Por Ing. Juan Tejeda, Yonny.
Estar en el poder es, sin duda, una de las posiciones más deseadas y temidas al mismo tiempo. Quien alcanza la cima del liderazgo, ya sea político, institucional o social, no solo recibe el aplauso del momento, sino también la mirada constante de la historia. Y es precisamente en esa cima donde muchos olvidan que el poder no es un trofeo eterno, sino un encargo frágil que depende de la confianza, la empatía y el buen juicio.
Resulta lamentable, casi trágico, observar cómo algunas figuras, que un día fueron símbolo de esperanza o renovación, caen en el desgaste del ego, en el aislamiento del privilegio o en la negligencia de sus deberes.
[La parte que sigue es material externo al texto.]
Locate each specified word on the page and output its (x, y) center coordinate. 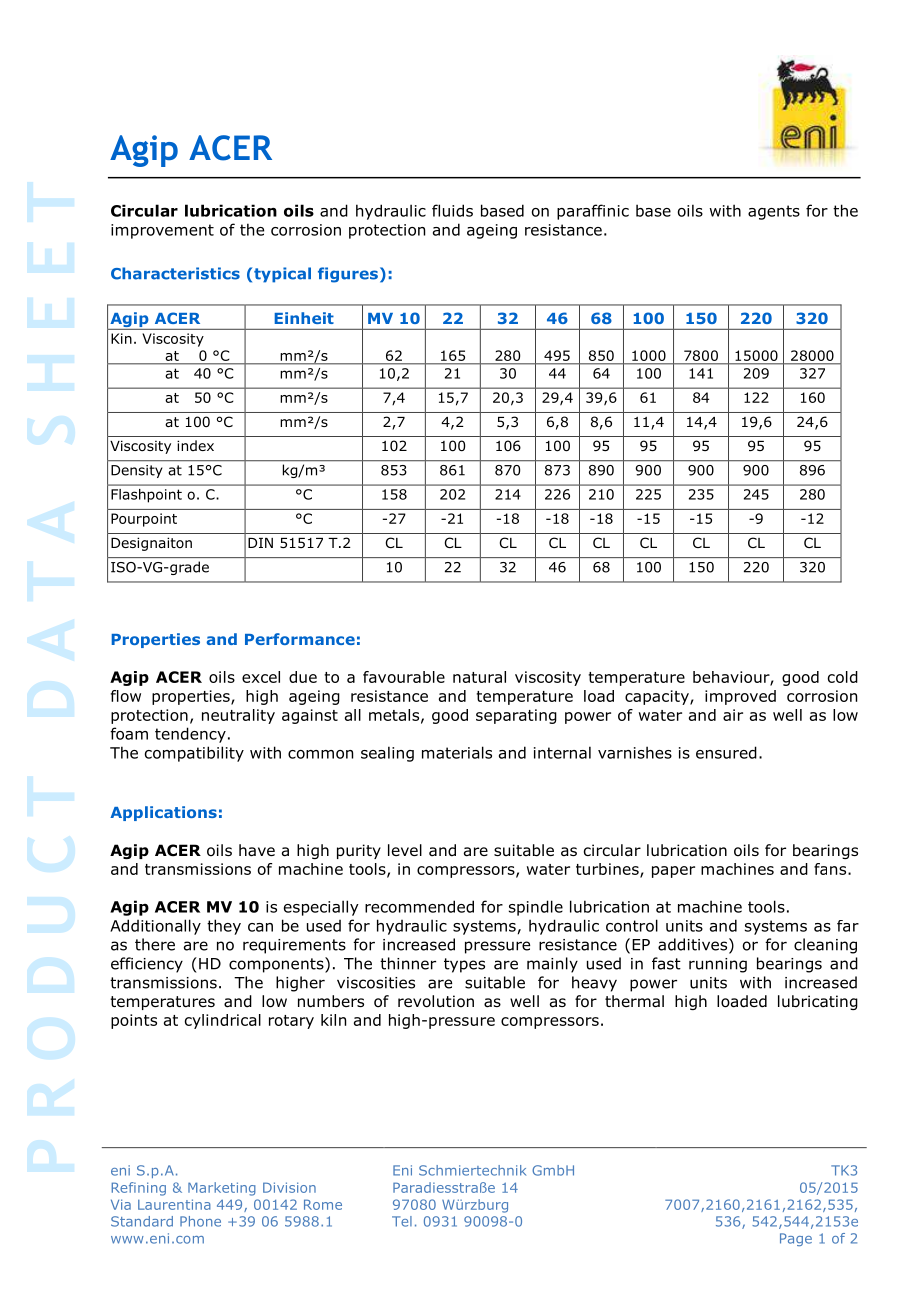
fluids (452, 210)
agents (774, 212)
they (224, 927)
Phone (200, 1221)
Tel (402, 1221)
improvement (162, 231)
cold (843, 677)
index (195, 445)
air (733, 715)
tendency (190, 735)
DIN (260, 543)
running (718, 965)
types (464, 965)
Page (796, 1239)
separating (516, 716)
El poder mal manejado no solo afecta al líder: deja cicatrices profundas en la sociedad. Las decisiones tomadas desde el orgullo, la improvisación o el interés personal terminan por romper el vínculo entre gobernante y gobernados.
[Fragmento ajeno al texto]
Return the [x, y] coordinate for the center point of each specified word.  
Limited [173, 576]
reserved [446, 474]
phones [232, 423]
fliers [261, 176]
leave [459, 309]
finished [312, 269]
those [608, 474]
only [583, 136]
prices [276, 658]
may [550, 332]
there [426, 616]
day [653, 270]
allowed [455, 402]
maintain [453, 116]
La derrota, cuando llega, rara vez es por sorpresa. Suele ser la consecuencia lógica de meses o años de advertencias ignoradas, de voces aplacadas, de realidades disfrazadas. Y entonces, el aplauso se convierte en reclamo, la confianza en decepción, y la figura del líder en símbolo de lo que no se debe repetir jamás.
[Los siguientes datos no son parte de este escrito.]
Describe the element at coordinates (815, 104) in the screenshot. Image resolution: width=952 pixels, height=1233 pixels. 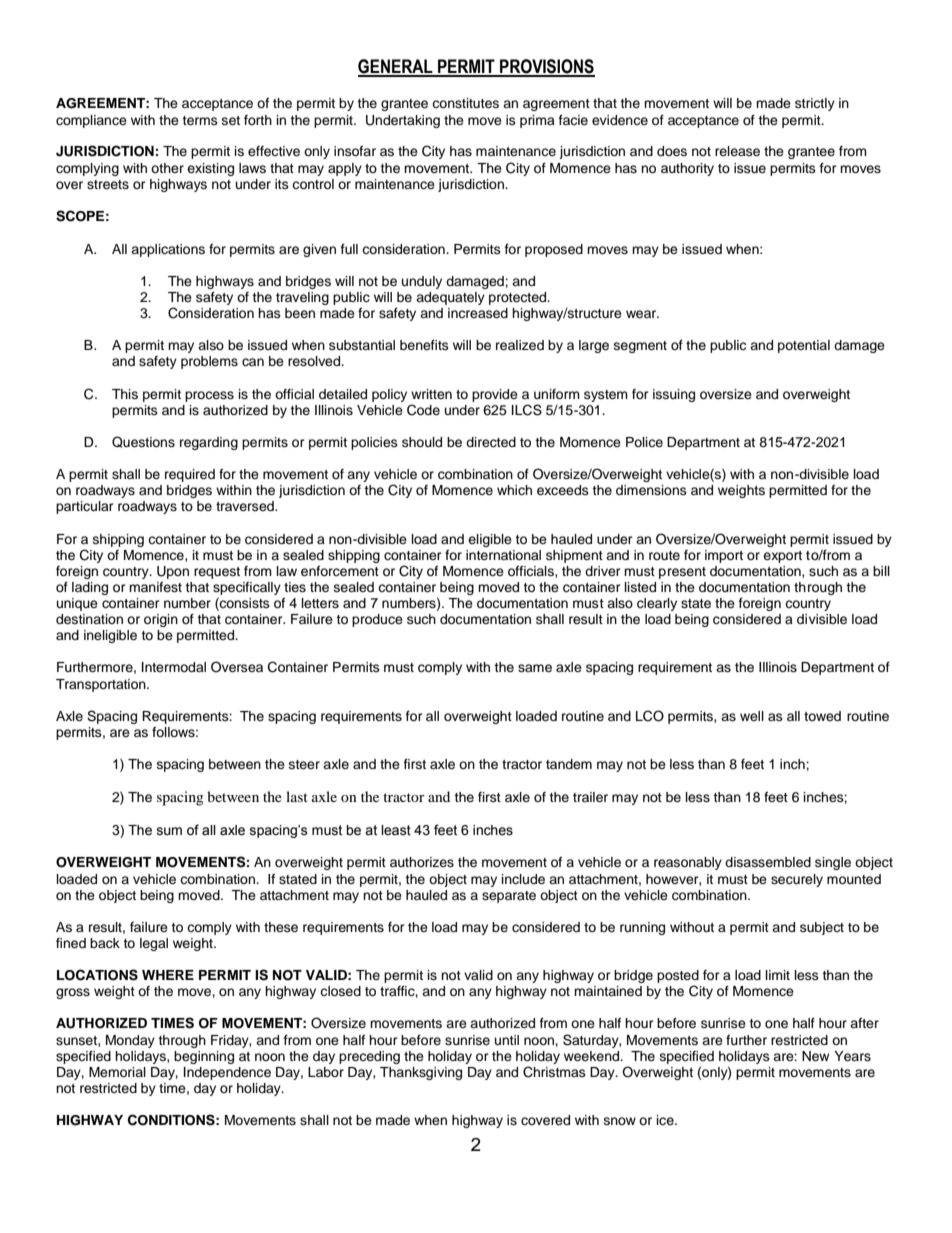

Caer desde el poder por mala gestión no es solo perder un cargo. Es perder la oportunidad de transformar, de dejar huella, de hacer historia con dignidad. Y esa es quizás la derrota más amarga: la que no se impone desde fuera, sino la que se fabrica desde dentro.
Es tiempo de recordar que el poder debe ser entendido como un servicio, no como un privilegio. Que quien lo ejerce debe escuchar más de lo que habla, actuar más de lo que promete y corregir más de lo que justifica. Solo así la historia será aliada, y no juez implacable.